By Anne Blythe - NewsObserver.com

July 5, 2013

DURHAM — As a bailiff led Peter Lucas Moses out of an emotionally charged Durham County courtroom Friday, the 28-year-old man lifted up his cuffed hands in a half-wave toward his mother.

Orlando Hudson, the county’s chief resident Superior Court judge, had just sentenced Moses to two consecutive life terms without possibility of parole for the 2010 first-degree murders of a 4-year-old boy and a 28-year-old woman who had been living with him.

The hearing exposed two warring descriptions of a killer.

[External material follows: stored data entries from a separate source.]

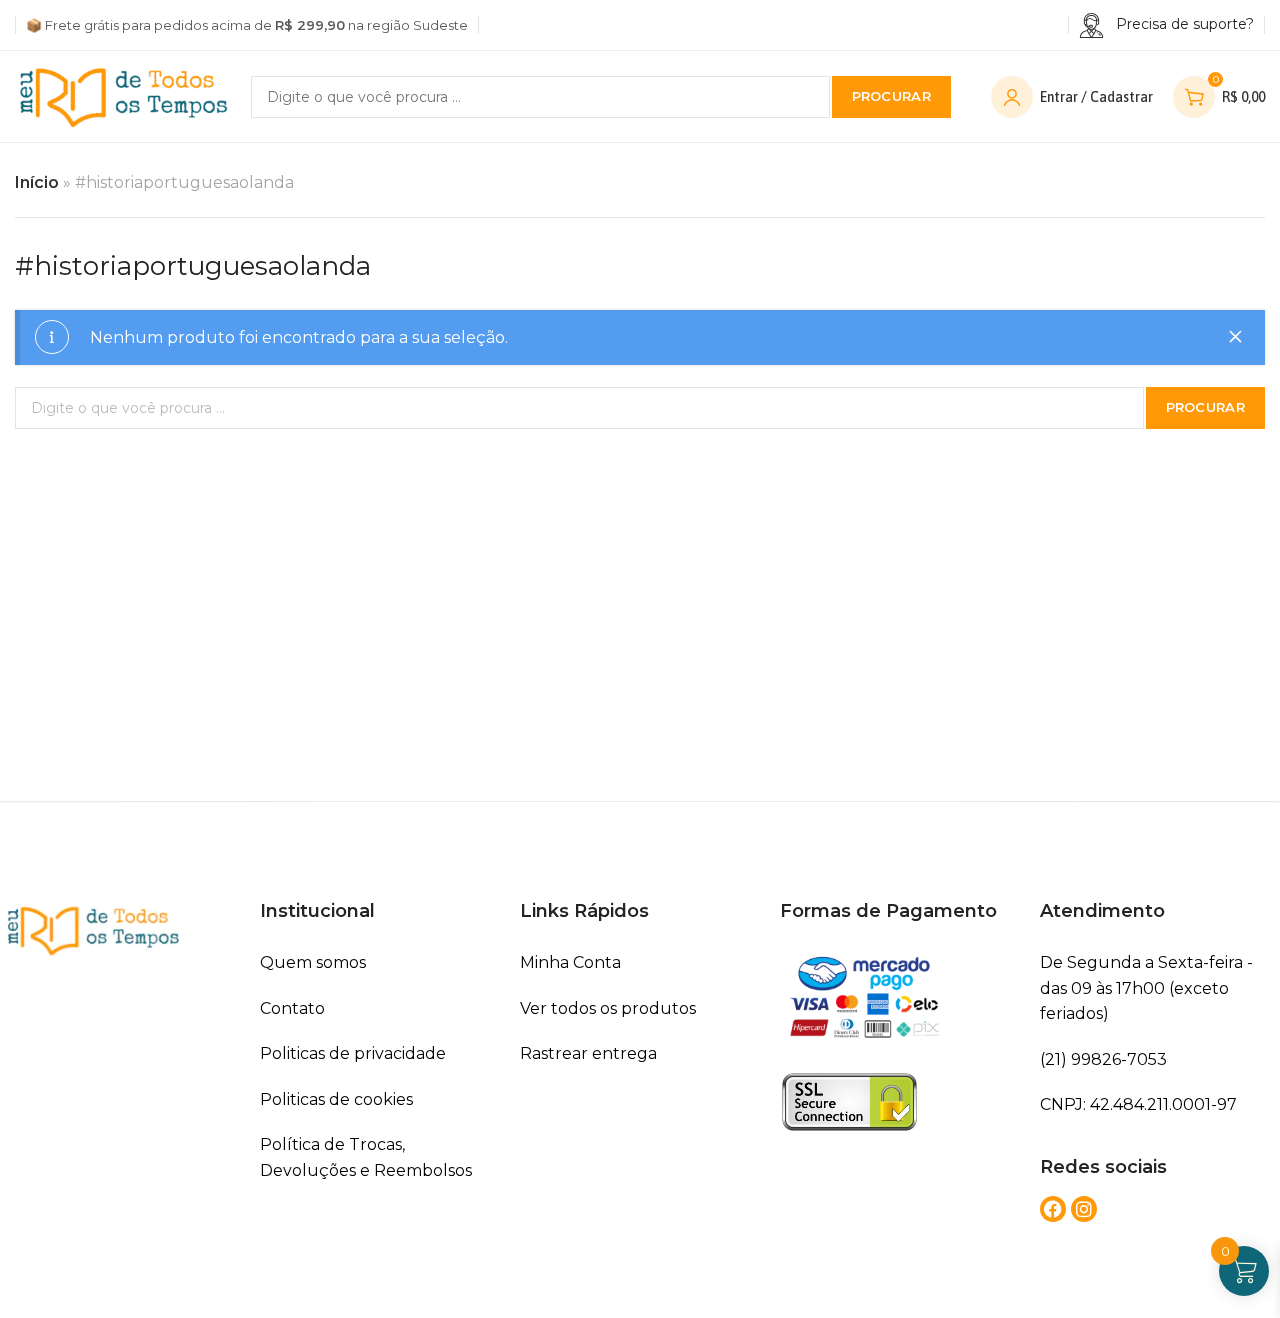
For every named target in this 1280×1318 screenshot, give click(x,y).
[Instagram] (1084, 1209)
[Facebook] (1053, 1209)
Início (37, 182)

At one extreme was Yvonne McKoy, the mother of Antoinetta Yvonne McKoy, whom Moses – according to testimony – had ordered killed because she couldn’t have children and wanted to leave him and the bizarre cast of women who lived with them.

“This man is evil,” Yvonne McKoy told the judge.

Moses’ family and defense attorney were at the other extreme, portraying him more as a victim of Durham’s mental health and court systems. Their views suggested that the murders of Antoinetta McKoy and Jadon Higganbothan, 4, were extreme consequences of inadequate mental health care. They described Moses as a man suffering from bi-polar disorder who had stopped taking his medication after a brush with the law led to an outstanding arrest warrant and the halt of his disability checks.

“These crimes occurred at a time that Mr. Moses lost his Medicaid benefits,” said Lisa Miles, the lawyer representing Moses. “His illness made him do something monstrous. His character will make him atone for that.”

Moses, who was on medication during the hearing Friday, listened quietly as McKoy, the mother of his former high school sweetheart, unleashed a barrage of thoughts and questions about what happened to her daughter.

Moses and Antoinetta McKoy, reported missing by her family shortly after her death in December 2010, had talked about marriage, and she had come to Durham to live with him.

By then, Moses purportedly subscribed to the tenets of the Black Hebrews, a radical sect that believes a race war is coming that will leave blacks dominant and supreme. He had patched together an unusual family at 2109 Pear Tree Lane in southeast Durham. Women who lived with him, according to court testimony, counted themselves as wives or common-law wives and often referred to him as “Lord.”

Jadon’s death

In October 2010, according to testimony, Moses shot Jadon, a boy living in the house with his mother. Women in the house, who also were charged criminally in the cases, told investigators that Moses shot the boy because he thought the child was gay after he touched the buttocks of one of Moses’ children.

Durham investigators began looking into Moses after a woman who had lived with him and other women, but left in early 2011, told them about the violence.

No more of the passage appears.